Extracted records
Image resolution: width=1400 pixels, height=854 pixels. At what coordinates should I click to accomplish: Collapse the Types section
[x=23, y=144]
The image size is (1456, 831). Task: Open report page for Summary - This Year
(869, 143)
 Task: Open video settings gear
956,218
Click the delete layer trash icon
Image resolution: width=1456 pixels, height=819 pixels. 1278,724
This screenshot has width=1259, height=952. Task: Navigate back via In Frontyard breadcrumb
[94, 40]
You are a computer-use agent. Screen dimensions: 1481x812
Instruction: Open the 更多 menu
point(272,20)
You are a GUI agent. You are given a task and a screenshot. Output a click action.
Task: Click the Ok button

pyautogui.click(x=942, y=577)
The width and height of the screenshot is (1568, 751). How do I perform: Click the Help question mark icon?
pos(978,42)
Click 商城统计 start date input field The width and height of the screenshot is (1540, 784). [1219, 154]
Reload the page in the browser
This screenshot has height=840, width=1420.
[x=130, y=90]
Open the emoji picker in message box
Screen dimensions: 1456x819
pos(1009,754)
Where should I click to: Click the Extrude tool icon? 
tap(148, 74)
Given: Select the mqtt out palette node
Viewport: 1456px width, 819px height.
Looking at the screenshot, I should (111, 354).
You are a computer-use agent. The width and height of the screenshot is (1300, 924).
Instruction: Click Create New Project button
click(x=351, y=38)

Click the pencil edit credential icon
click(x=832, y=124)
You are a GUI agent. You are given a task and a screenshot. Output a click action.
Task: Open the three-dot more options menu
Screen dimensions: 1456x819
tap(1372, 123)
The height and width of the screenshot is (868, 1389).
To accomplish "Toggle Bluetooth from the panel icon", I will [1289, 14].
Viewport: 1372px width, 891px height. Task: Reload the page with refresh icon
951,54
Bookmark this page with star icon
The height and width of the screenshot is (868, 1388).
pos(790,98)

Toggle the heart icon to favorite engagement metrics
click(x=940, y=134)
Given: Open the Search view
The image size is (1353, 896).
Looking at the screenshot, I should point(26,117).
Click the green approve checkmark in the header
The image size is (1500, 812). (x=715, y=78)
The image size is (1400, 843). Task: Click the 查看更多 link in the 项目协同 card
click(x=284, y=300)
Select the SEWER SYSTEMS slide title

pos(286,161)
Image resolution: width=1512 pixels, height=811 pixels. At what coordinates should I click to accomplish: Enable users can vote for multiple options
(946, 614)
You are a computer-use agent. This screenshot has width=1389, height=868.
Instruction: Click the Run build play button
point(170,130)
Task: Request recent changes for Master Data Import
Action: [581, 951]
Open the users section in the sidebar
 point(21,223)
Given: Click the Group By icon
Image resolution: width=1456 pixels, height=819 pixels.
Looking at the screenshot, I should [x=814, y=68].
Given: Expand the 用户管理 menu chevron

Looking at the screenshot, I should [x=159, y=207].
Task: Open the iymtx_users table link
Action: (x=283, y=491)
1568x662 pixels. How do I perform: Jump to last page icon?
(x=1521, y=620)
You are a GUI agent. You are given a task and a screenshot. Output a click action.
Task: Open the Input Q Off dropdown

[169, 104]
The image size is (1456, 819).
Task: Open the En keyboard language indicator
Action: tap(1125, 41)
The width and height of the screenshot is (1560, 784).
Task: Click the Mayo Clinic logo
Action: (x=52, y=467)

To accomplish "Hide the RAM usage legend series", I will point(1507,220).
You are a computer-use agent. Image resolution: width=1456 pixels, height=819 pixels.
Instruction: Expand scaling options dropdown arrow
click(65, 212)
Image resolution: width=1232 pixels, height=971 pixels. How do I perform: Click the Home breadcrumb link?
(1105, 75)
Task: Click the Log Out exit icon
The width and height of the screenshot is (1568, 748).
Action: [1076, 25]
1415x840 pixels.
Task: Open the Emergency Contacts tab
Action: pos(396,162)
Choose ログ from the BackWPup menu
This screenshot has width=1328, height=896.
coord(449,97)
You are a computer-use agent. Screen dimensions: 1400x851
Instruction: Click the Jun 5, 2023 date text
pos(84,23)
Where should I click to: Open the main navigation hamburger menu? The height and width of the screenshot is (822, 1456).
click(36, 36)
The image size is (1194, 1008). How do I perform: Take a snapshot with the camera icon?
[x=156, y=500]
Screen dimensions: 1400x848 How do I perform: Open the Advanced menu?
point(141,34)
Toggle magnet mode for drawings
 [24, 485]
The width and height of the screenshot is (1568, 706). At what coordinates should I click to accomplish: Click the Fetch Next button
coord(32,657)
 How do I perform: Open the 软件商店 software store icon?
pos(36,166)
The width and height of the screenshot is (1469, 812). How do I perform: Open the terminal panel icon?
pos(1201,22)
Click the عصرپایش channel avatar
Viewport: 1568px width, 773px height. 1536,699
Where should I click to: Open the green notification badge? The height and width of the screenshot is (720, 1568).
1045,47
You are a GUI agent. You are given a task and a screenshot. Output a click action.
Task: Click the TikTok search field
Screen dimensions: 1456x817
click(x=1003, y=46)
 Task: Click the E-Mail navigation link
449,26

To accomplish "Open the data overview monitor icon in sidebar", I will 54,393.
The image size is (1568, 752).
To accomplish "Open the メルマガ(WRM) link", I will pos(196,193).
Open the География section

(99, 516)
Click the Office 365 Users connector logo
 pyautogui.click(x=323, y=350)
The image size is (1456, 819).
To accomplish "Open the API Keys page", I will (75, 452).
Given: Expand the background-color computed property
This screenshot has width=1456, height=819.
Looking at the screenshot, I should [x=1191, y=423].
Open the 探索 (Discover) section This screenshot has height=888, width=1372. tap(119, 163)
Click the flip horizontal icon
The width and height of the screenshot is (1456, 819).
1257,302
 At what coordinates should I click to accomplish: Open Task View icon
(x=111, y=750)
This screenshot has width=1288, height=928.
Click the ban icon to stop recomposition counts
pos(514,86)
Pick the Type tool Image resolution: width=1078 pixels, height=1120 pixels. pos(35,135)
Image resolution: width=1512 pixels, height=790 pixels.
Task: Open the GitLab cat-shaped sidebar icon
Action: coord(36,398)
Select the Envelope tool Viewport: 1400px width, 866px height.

Exercise brief → Each line of the records above should be copied exactly.

Written answer →
Image resolution: width=1400 pixels, height=854 pixels. At what coordinates should I click to accomplish: Collapse the Types section
[x=23, y=144]
The image size is (1456, 831). Task: Open report page for Summary - This Year
(869, 143)
 Task: Open video settings gear
956,218
Click the delete layer trash icon
Image resolution: width=1456 pixels, height=819 pixels. 1278,724
This screenshot has width=1259, height=952. Task: Navigate back via In Frontyard breadcrumb
[94, 40]
You are a computer-use agent. Screen dimensions: 1481x812
Instruction: Open the 更多 menu
point(272,20)
You are a GUI agent. You are given a task and a screenshot. Output a click action.
Task: Click the Ok button

pyautogui.click(x=942, y=577)
The width and height of the screenshot is (1568, 751). How do I perform: Click the Help question mark icon?
pos(978,42)
Click 商城统计 start date input field The width and height of the screenshot is (1540, 784). [1219, 154]
Reload the page in the browser
This screenshot has height=840, width=1420.
[x=130, y=90]
Open the emoji picker in message box
Screen dimensions: 1456x819
pos(1009,754)
Where should I click to: Click the Extrude tool icon? 
tap(148, 74)
Given: Select the mqtt out palette node
Viewport: 1456px width, 819px height.
Looking at the screenshot, I should (111, 354).
You are a computer-use agent. The width and height of the screenshot is (1300, 924).
Instruction: Click Create New Project button
click(x=351, y=38)

Click the pencil edit credential icon
click(x=832, y=124)
You are a GUI agent. You are given a task and a screenshot. Output a click action.
Task: Open the three-dot more options menu
Screen dimensions: 1456x819
tap(1372, 123)
The height and width of the screenshot is (868, 1389).
To accomplish "Toggle Bluetooth from the panel icon", I will [1289, 14].
Viewport: 1372px width, 891px height. Task: Reload the page with refresh icon
951,54
Bookmark this page with star icon
The height and width of the screenshot is (868, 1388).
pos(790,98)

Toggle the heart icon to favorite engagement metrics
click(x=940, y=134)
Given: Open the Search view
The image size is (1353, 896).
Looking at the screenshot, I should point(26,117).
Click the green approve checkmark in the header
The image size is (1500, 812). (x=715, y=78)
The image size is (1400, 843). Task: Click the 查看更多 link in the 项目协同 card
click(x=284, y=300)
Select the SEWER SYSTEMS slide title

pos(286,161)
Image resolution: width=1512 pixels, height=811 pixels. At what coordinates should I click to accomplish: Enable users can vote for multiple options
(946, 614)
You are a computer-use agent. This screenshot has width=1389, height=868.
Instruction: Click the Run build play button
point(170,130)
Task: Request recent changes for Master Data Import
Action: [581, 951]
Open the users section in the sidebar
 point(21,223)
Given: Click the Group By icon
Image resolution: width=1456 pixels, height=819 pixels.
Looking at the screenshot, I should [x=814, y=68].
Given: Expand the 用户管理 menu chevron

Looking at the screenshot, I should [x=159, y=207].
Task: Open the iymtx_users table link
Action: (x=283, y=491)
1568x662 pixels. How do I perform: Jump to last page icon?
(x=1521, y=620)
You are a GUI agent. You are given a task and a screenshot. Output a click action.
Task: Open the Input Q Off dropdown

[169, 104]
The image size is (1456, 819).
Task: Open the En keyboard language indicator
Action: tap(1125, 41)
The width and height of the screenshot is (1560, 784).
Task: Click the Mayo Clinic logo
Action: (x=52, y=467)

To accomplish "Hide the RAM usage legend series", I will point(1507,220).
You are a computer-use agent. Image resolution: width=1456 pixels, height=819 pixels.
Instruction: Expand scaling options dropdown arrow
click(65, 212)
Image resolution: width=1232 pixels, height=971 pixels. How do I perform: Click the Home breadcrumb link?
(1105, 75)
Task: Click the Log Out exit icon
The width and height of the screenshot is (1568, 748).
Action: [1076, 25]
1415x840 pixels.
Task: Open the Emergency Contacts tab
Action: pos(396,162)
Choose ログ from the BackWPup menu
This screenshot has width=1328, height=896.
coord(449,97)
You are a computer-use agent. Screen dimensions: 1400x851
Instruction: Click the Jun 5, 2023 date text
pos(84,23)
Where should I click to: Open the main navigation hamburger menu? The height and width of the screenshot is (822, 1456).
click(36, 36)
The image size is (1194, 1008). How do I perform: Take a snapshot with the camera icon?
[x=156, y=500]
Screen dimensions: 1400x848 How do I perform: Open the Advanced menu?
point(141,34)
Toggle magnet mode for drawings
 [24, 485]
The width and height of the screenshot is (1568, 706). At what coordinates should I click to accomplish: Click the Fetch Next button
coord(32,657)
 How do I perform: Open the 软件商店 software store icon?
pos(36,166)
The width and height of the screenshot is (1469, 812). How do I perform: Open the terminal panel icon?
pos(1201,22)
Click the عصرپایش channel avatar
Viewport: 1568px width, 773px height. 1536,699
Where should I click to: Open the green notification badge? The height and width of the screenshot is (720, 1568).
1045,47
You are a GUI agent. You are given a task and a screenshot. Output a click action.
Task: Click the TikTok search field
Screen dimensions: 1456x817
click(x=1003, y=46)
 Task: Click the E-Mail navigation link
449,26

To accomplish "Open the data overview monitor icon in sidebar", I will 54,393.
The image size is (1568, 752).
To accomplish "Open the メルマガ(WRM) link", I will pos(196,193).
Open the География section

(99, 516)
Click the Office 365 Users connector logo
 pyautogui.click(x=323, y=350)
The image size is (1456, 819).
To accomplish "Open the API Keys page", I will (75, 452).
Given: Expand the background-color computed property
This screenshot has width=1456, height=819.
Looking at the screenshot, I should [x=1191, y=423].
Open the 探索 (Discover) section This screenshot has height=888, width=1372. tap(119, 163)
Click the flip horizontal icon
The width and height of the screenshot is (1456, 819).
1257,302
 At what coordinates should I click to accomplish: Open Task View icon
(x=111, y=750)
This screenshot has width=1288, height=928.
Click the ban icon to stop recomposition counts
pos(514,86)
Pick the Type tool Image resolution: width=1078 pixels, height=1120 pixels. pos(35,135)
Image resolution: width=1512 pixels, height=790 pixels.
Task: Open the GitLab cat-shaped sidebar icon
Action: coord(36,398)
Select the Envelope tool Viewport: 1400px width, 866px height.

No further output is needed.